Wednesday, May 30

Getting American's Where It Hurts

When Ethanol was pushed for the first time in the last decade as TheSolution to theproblem of insane oil consumption, I was against it.

Corn is not, as the Bush administration, Republicans and even Democrats would have you to believe, a renewable resource. True, it's more renewable than fossil fuels, which you're probably going to be a bit hard pressed to find after we suck up what remains, but the problem with corn is that it isn't truly renewable.

Anyone who ever studied the Amazon River Basin in Jr. High Geography probably learned something about crop rotation. And, if you live in Small-Town America, you probably experienced it first hand.

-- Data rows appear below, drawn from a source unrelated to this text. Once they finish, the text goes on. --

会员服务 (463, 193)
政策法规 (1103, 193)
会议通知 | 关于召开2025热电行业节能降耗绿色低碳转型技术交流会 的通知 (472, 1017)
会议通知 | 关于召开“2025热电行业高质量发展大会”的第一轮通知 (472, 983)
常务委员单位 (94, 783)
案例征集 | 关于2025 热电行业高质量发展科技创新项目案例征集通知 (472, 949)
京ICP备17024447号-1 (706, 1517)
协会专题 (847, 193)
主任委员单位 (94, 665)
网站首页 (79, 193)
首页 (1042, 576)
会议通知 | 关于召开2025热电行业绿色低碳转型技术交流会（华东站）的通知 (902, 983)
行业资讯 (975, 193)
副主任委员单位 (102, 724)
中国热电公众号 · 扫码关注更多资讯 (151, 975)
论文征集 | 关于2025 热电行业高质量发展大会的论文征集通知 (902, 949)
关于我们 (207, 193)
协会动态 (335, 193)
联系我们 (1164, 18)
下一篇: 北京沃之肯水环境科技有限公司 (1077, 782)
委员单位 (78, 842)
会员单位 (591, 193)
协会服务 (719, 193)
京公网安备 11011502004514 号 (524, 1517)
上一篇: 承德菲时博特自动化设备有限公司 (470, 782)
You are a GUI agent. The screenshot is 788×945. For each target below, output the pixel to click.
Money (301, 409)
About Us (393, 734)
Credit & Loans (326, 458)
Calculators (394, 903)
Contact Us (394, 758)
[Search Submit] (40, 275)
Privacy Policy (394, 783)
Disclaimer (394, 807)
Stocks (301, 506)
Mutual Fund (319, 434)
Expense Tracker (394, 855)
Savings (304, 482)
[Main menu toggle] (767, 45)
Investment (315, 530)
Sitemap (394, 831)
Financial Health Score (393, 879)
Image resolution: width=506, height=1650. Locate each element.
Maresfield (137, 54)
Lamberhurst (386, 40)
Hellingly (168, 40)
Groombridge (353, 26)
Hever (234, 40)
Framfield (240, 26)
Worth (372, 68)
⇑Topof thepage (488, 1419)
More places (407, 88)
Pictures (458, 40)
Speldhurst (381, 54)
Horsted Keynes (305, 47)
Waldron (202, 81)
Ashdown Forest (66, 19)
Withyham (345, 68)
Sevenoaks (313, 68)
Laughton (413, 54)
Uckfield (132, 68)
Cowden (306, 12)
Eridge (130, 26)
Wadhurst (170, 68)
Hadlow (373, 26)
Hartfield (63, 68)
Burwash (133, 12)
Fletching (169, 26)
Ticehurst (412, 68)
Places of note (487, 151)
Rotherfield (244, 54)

You see, the thing about all organic life is that it's cyclical. It takes and it gives. Take the bee for instance. It takes pollen from plants and converts it to honey which, in turn, fuels the bees until they die, at which point their bodies decompose and redeposit any vitamins, minerals and calories they borrowed from the pollen to begin with. Then, a flower grows there. Crops don't differ so drastically. In order for a vegetable to be high in any particular thing, it has to derive it from the soil around it. With corn, much of the nutritional value is lost in the stalks, which are generally chopped down and dropped off to suppliment a hay bale maze somewhere in the midwest. Nevertheless, corn is notoriously hard on the soil in which it grows, meaning that the cost of growing it is a lot higher than we think.

Of course, when we're talking about human edible consumption, the cost isn't that high in a nation of excesses like ours. We don't eat that much of it and humans have an innate ability to return our wastes to the cycle. True, it's costly to grow as crops require a lot of attention but it's generally ok.

That is, until the conversation became about gasoline.

But anyway, all of that to get you to the thing that's going to hurt American's in a way that only it can and finally get us on the road to hydrogen fuel cells: BEER.